Pero ¿por qué continuar? Concluyamos con una indicación a las autoridades competentes, con el fin de que, para obtener el mismo servicio, inflijan menos cargas a los contribuyentes italianos. Hace unos años, un grupito de pintores parisinos ataron un pincel a la cola de un burro y obtuvieron, sin esfuerzo, un cuadro que fue aceptado en una exposición de vanguardia y elogiado como obra insigne del futurismo.
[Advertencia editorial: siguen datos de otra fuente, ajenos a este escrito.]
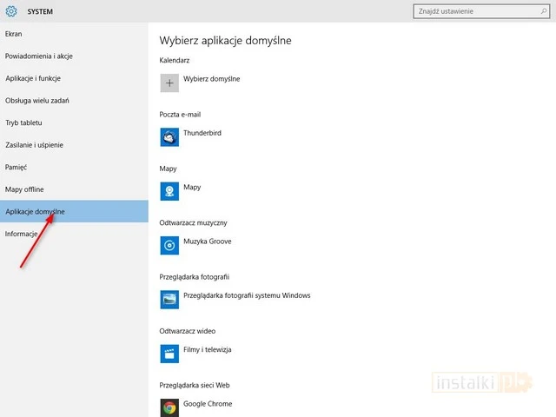556x417 pixels.
Task: Click the Thunderbird email app icon
Action: tap(169, 136)
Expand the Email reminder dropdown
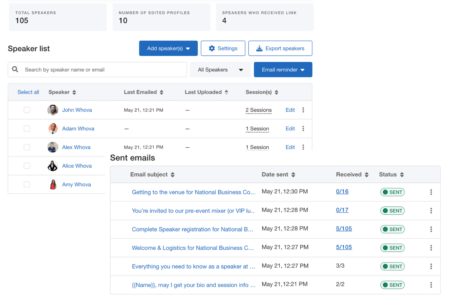The height and width of the screenshot is (300, 449). (x=283, y=70)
Entre los censores de El grito hay un ex pintor (sistema patentado italiano para contratar a los funcionarios): que sea sustituido por la cola de un burro: los blancos que el lápiz de color azul atado a la cola semoviente de un burro pueda infligir no nos irritarán, entenderemos que con ello se quiere lograr una simplificación de la burocracia, un ahorro a los contribuyentes. Tendremos paciencia. Coraje, señores, unas pocas liras en maíz en lugar de cientos de liras de sueldo. El mismo servicio y tal vez más inteligente; y en lugar de hacernos tragar hiel, nos haréis sonreír; existe también una enorme carestía de sonrisas, así que no nos vendrá nada mal difundir en el mercado una partida nueva.